▶ ASSIGNED TASK
Without the pictures, set down exactly the lines from the one that contains "Task: Select the Тяжёлый танк IX BZ-58-2 card" to the end of the entries, both included, and nothing besides.

INFORMATION: Begin

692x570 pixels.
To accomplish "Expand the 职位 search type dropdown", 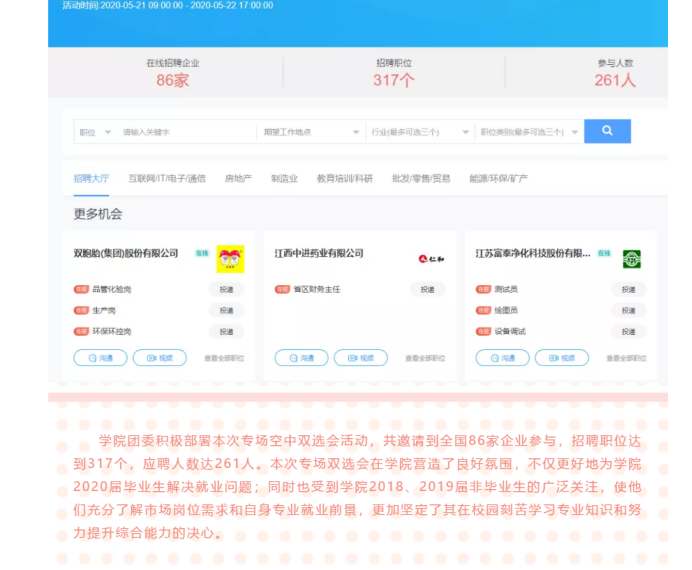I will click(93, 132).
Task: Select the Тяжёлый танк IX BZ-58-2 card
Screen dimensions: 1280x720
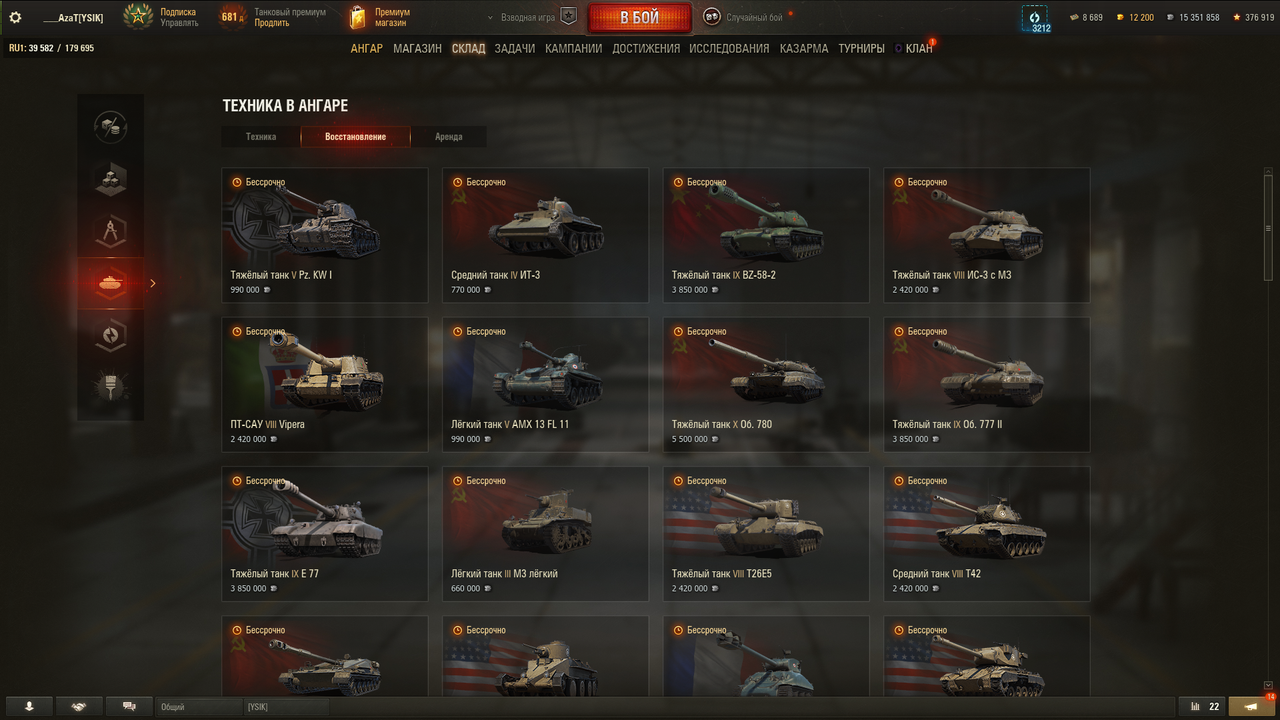Action: (x=766, y=235)
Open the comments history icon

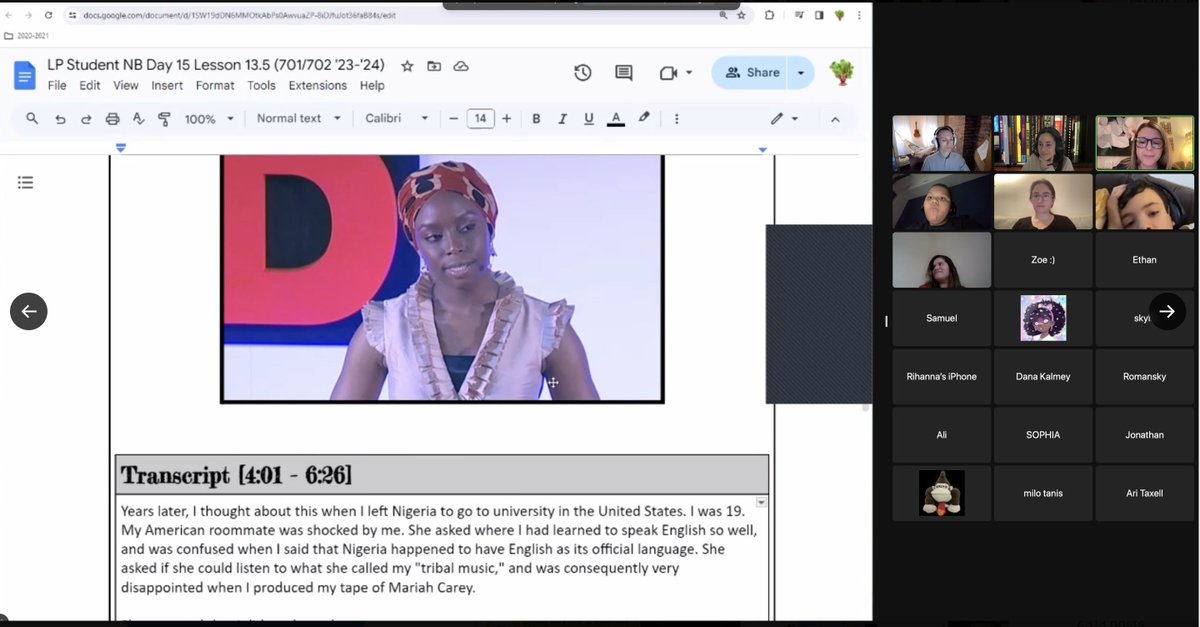(623, 72)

INFORMATION: End

▶ ANSWER SPACE
Task: Select the Тяжёлый танк IX BZ-58-2 card
Screen dimensions: 1280x720
Action: (x=766, y=235)
Open the comments history icon

(623, 72)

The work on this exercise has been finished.